Symmetry – A lack of symmetry of the nose may be a sign of a deviated septum (the cartilage that separates the right and left nostrils). A deviated septum is often associated with difficulty breathing.
Dorsal Aesthetic Lines (DAL) – Ideally, the bridge of the nose should be contoured by two slightly curved lines that are symmetric and smooth.
Nasal length – Generally, the length of the nose should be roughly equal the height of the forehead and the lower portion of the face.
Width of Alar Base (Distance between the outer edges of the nostrils) – The width of the alar base should be equal to the distance between the two inner corners of the eyes.
Width of Bony Base (Width of the bone in your nose) – The width of the bony base should be 75-80% of the alar base width.
Alar Rims (Outline of nostrils) – The alar rims should have a slight outward flare and take on the shape of seagull wings with a gentle curve.
Tip Shape – The tip of the nose can be marked using four landmarks at the supratip break (the point where the bridge and tip meet), right below the nose, and on either side of the tip. Straight lines that connect these four points should resemble two equilateral triangles that face opposite directions. This analysis can reveal a bulbous or pinched nose.
Nasofrontal Angle – The angle is formed at the juncture where the line from the glabella (forehead) to the nasion (bony depression between the eyes) crosses the line from the nasion to the tip. This angle should be between 115-130 degrees and is usually greater in females than males. A large nasofrontal angle can give an illusion of a long nose, while a small nasofrontal angle may create the illusion of a short nose.
Supratip Break (point where the nasal bridge and tip meet) - A slight supratip break enhances nasal definition and distinguishes the dorsum from the tip. A supratip break is often proeferred in women but not in men.

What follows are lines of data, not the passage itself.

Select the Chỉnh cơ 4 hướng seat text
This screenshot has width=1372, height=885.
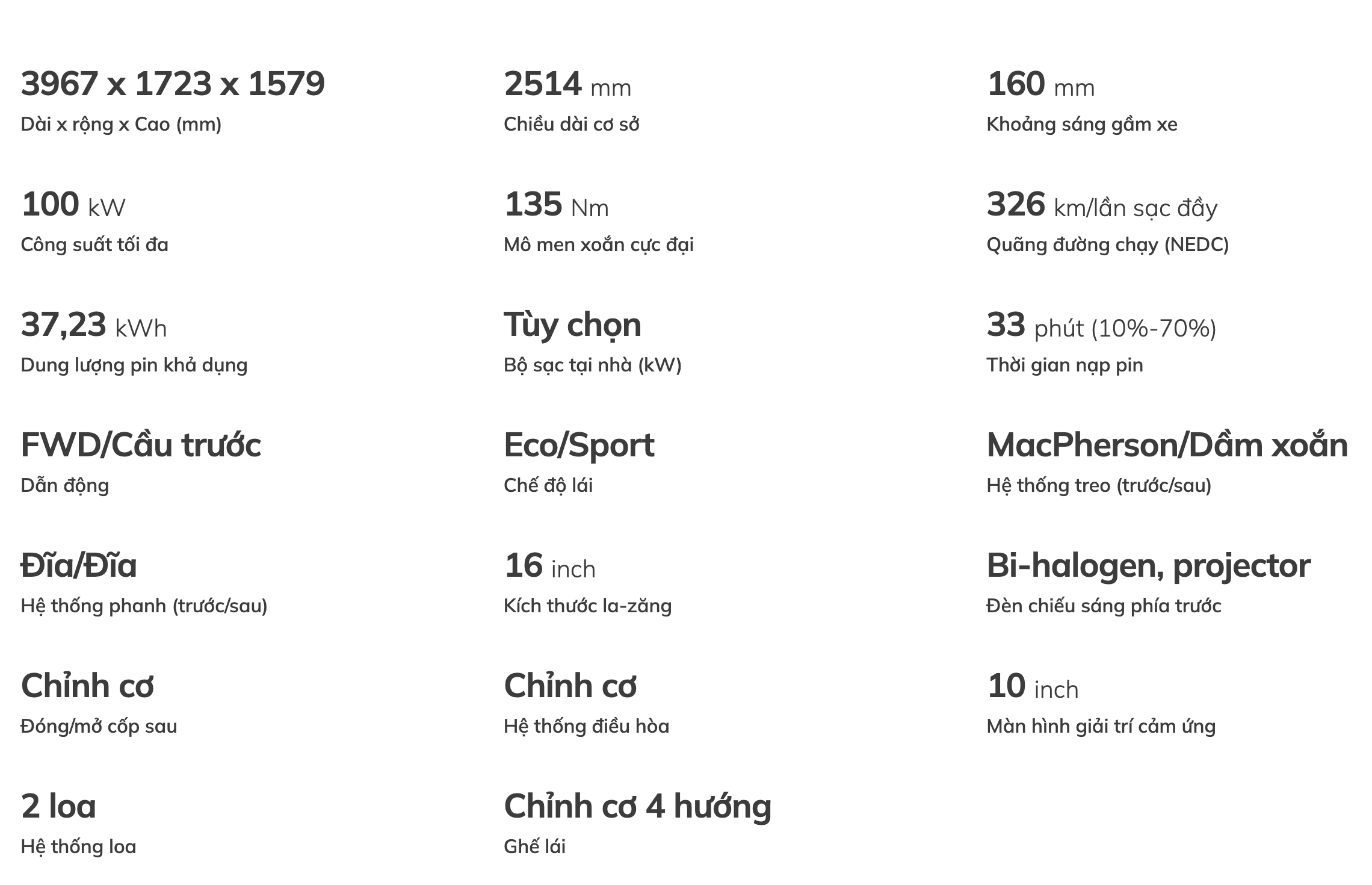click(637, 807)
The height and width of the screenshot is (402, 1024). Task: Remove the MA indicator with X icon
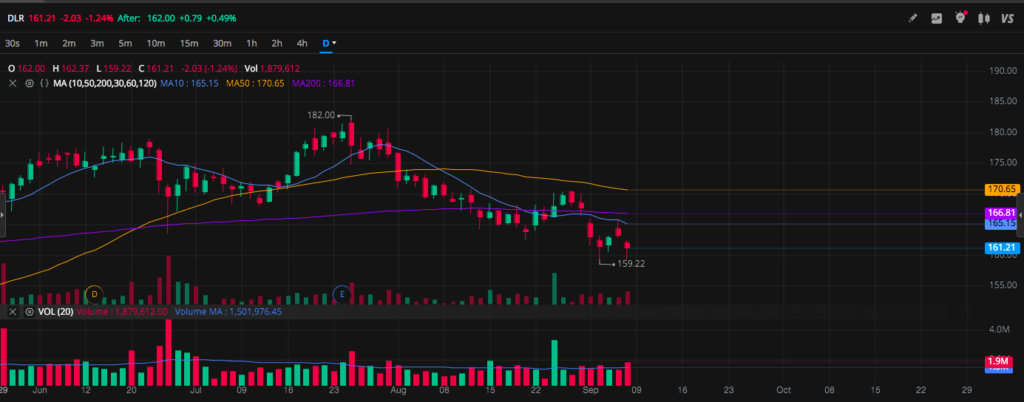click(12, 83)
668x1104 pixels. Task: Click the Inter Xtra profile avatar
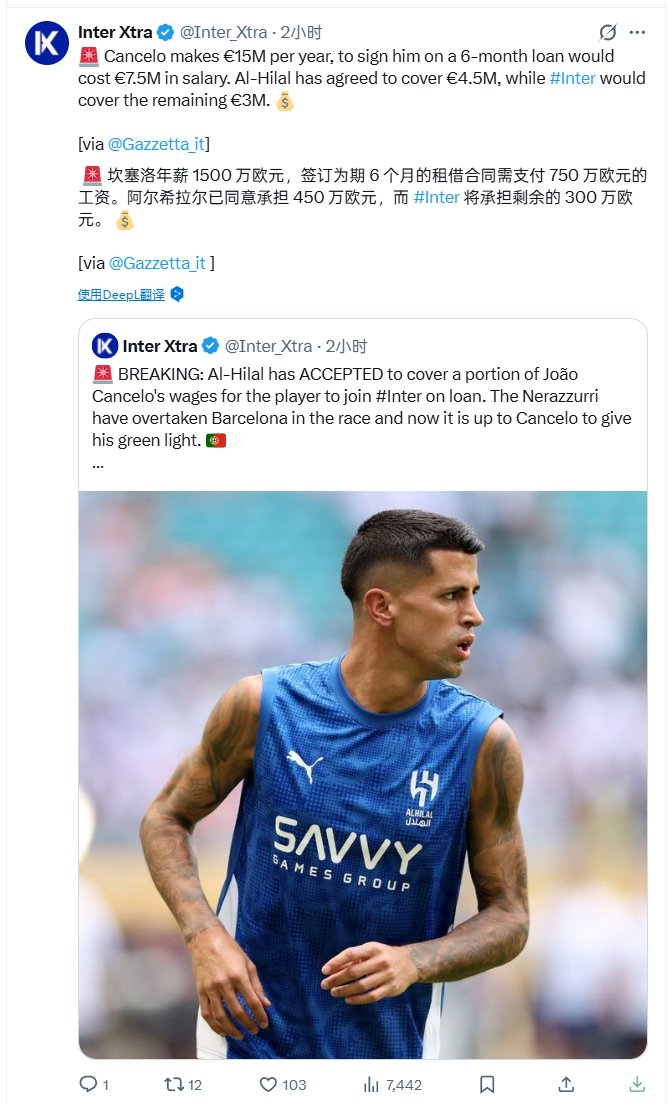[x=46, y=45]
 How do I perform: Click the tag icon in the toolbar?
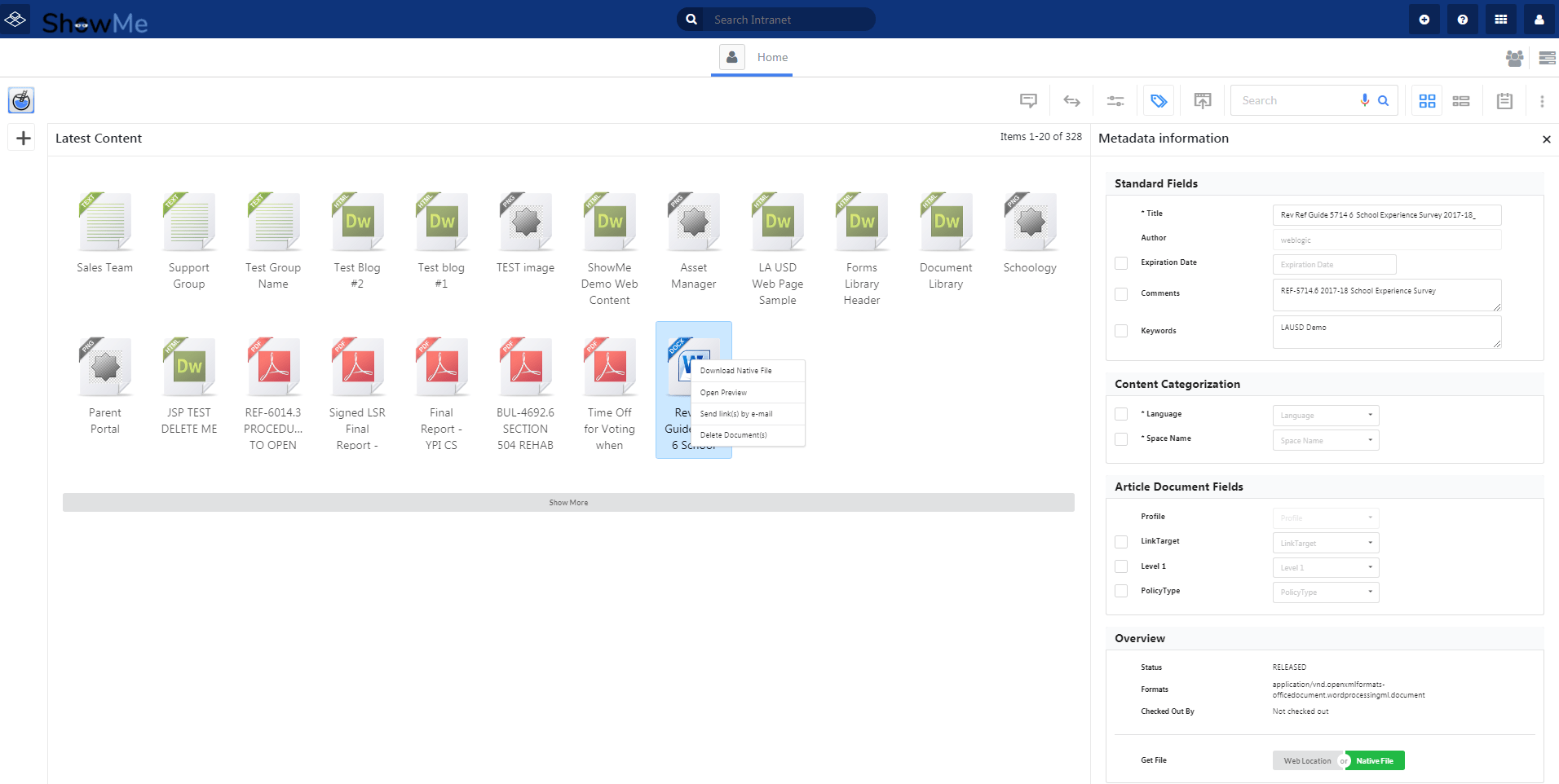(x=1159, y=101)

Tip Rotation - The nasolabial angle is measured at the juncture between the columella (the tissue between the nostrils) and the upper lip and can be used to assess tip rotation. The ideal nasolabial angle is between 90-120 degrees. A more obtuse angle within this range is preferred in women, while an angle closer to 90 degrees is preferred in men.
Columellar-Lobular Angle - The columellar-lobular angle, which is formed at the juncture between the columella (the tissue between the nostrils) and the bottom-most part of the tip is considered normal at 45 degrees An acute columellar-lobule angle is often associated with a long upper lip.
Relationship with chin and lips - The upper lip should project about 2mm beyond the lower lip and in most women, the chin will be slightly posterior to the lower lip (2-3mm). In men, the chin may be slightly longer.
Dorsal Profile – The dorsal profile can be smooth, convex (humped), or concave (scooped-out). In females, a slight concavity is often preferred, whereas, in males, a minor dorsal hump may be acceptable or even desirable.
Tip Projection - To assess nasal tip projection, a line is drawn from the base of the nostril to the tip of the nose. Tip projection is considered adequate when 50-60% of the nasal projection is in front of the most projected part of the upper lip. If it is greater than 50-60%, the tip may be over-projected and require reduction.
Symmetry – Signs of asymmetry or buckling can indicate a deviated septum or signal abnormalities in the underlying cartilage.
Shape – The outline of the nasal base should form a triangle with a slightly tapered apex that is not boxy or bulbous. The ideal tip lobule-to-columella ratio is 1:2.
Nostril Size and Shape – the ideal nostril shape is that of a teardrop with the long axis extending from the base to the apex angled 30 to 45 degrees toward the midline.